I have been looking into using XHTML/XML and DOM, this gives the tree
walking mechanism, but the actual diff still looks difficult :)

Aaron
Oct 24 '08 #7

This thread has been closed and replies have been disabled. Please start a new discussion.

Similar topics

0
by: Dan Gass | last post by:
The difflib.py module and the diff.py tools script in Python 2.4 alpha 3 now support generating side by side (with intra line differences) in HTML format. I have found this useful for performing...
5
by: anilby | last post by:
Hi, Could anyone tell me which are all the BEST HTML difference finding tools available. I mean the visual difference and give a report file either in text or HTML format. I used...
9
by: Ching-Lung | last post by:
Hi all, I try to create a tool to check the delta (diff) of 2 binaries and create the delta binary.
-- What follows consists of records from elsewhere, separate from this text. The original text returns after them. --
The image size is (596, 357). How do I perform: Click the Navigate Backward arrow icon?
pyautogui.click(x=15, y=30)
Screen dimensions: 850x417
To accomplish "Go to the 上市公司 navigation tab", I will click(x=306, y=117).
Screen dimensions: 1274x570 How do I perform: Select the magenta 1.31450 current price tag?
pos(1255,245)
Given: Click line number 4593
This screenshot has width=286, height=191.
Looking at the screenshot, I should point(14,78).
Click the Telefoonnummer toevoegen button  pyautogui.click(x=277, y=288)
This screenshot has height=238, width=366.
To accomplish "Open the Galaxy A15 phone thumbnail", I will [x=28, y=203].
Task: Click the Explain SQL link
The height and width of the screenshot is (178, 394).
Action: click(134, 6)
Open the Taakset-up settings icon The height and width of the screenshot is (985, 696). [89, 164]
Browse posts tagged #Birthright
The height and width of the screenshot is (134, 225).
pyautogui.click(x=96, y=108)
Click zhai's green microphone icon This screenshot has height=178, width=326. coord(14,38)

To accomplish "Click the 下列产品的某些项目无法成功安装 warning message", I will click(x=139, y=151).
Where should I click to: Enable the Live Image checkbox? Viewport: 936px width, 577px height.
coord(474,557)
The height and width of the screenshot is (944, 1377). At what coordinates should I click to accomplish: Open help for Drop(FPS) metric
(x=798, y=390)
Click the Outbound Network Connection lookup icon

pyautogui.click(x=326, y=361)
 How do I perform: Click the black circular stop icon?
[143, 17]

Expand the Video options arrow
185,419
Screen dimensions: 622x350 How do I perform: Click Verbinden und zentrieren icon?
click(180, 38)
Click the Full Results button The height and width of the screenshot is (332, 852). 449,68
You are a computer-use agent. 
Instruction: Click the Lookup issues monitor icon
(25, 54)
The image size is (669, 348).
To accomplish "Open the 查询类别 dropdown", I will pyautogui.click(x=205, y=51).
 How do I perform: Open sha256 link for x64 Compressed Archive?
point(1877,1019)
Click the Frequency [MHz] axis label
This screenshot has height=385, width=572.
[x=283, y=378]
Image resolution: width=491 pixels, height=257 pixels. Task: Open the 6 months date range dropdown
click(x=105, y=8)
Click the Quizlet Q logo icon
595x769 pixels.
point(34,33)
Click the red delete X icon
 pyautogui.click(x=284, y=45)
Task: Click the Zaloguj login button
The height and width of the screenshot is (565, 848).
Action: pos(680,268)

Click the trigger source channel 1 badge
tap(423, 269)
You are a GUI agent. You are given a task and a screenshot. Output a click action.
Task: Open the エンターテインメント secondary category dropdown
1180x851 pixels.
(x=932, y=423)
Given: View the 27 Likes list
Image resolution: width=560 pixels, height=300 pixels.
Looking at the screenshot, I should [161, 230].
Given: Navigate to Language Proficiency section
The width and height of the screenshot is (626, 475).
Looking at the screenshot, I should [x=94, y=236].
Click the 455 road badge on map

I use binary formatter (serialization) to create the delta binary. It works fine but the...
4
by: ddd | last post by:
I am trying to build a diff tool that allows me to compare two HTML files. I am looking for resources on how to achive this. The main problem is that I do not want to simply highlight the line of...
4
by: Andreas Kasparek | last post by:
Hola! I'm preparing my master thesis about a XML Merge Tool implementation and was wondering if there is any open standard for XML diff regarding topics like: - is a diff result computed on...
0
by: manuel.reil | last post by:
Hello, currently i am developing a very small cms using python and cheetah. very early i have noticed that i was lacking the method to extract/recover the contents (html,text) from the html that...
3
by: =?Utf-8?B?UG9vamE=?= | last post by:
Hi I have been using Microsoft XmlDiffPatch to compare 2 XML files. I wanted to know if there is any Microsoft Tool which can be used to compare two HTML files in the similar manner or any...
8
by: irek.szczesniak | last post by:
Hi, I have table pairs that I need to compare, and produce another table that shows differences. I can't just open them in separate browser and look for differences, because I have many such...
1
by: Andy Fish | last post by:
hi, I am looking for a library (i.e. not a standalone GUI program) that can do diff and merge of HTML or XML, preferably in C# or at least that can be called from C# anyone know of such a...
0
by: DolphinDB | last post by:
Tired of spending countless mintues downsampling your data? Look no further! In this article, you’ll learn how to efficiently downsample 6.48 billion high-frequency records to 61 million...
0
by: ryjfgjl | last post by:
ExcelToDatabase: batch import excel into database automatically...
0
isladogs
by: isladogs | last post by:
The next Access Europe meeting will be on Wednesday 6 Mar 2024 starting at 18:00 UK time (6PM UTC) and finishing at about 19:15 (7.15PM). In this month's session, we are pleased to welcome back...
0
by: Vimpel783 | last post by:
Hello! Guys, I found this code on the Internet, but I need to modify it a little. It works well, the problem is this: Data is sent from only one cell, in this case B5, but it is necessary that data...
0
by: jfyes | last post by:
As a hardware engineer, after seeing that CEIWEI recently released a new tool for Modbus RTU Over TCP/UDP filtering and monitoring, I actively went to its official website to take a look. It turned...
1
by: PapaRatzi | last post by:
Hello, I am teaching myself MS Access forms design and Visual Basic. I've created a table to capture a list of Top 30 singles and forms to capture new entries. The final step is a form (unbound)...
1
by: Defcon1945 | last post by:
I'm trying to learn Python using Pycharm but import shutil doesn't work
1
by: Shællîpôpï 09 | last post by:
If u are using a keypad phone, how do u turn on JavaScript, to access features like WhatsApp, Facebook, Instagram....
0
by: af34tf | last post by:
Hi Guys, I have a domain whose name is BytesLimited.com, and I want to sell it. Does anyone know about platforms that allow me to list my domain in auction for free. Thank you

By using Bytes.com and it's services, you agree to our Privacy Policy and Terms of Use.

To disable or enable advertisements and analytics tracking please visit the manage ads & tracking page.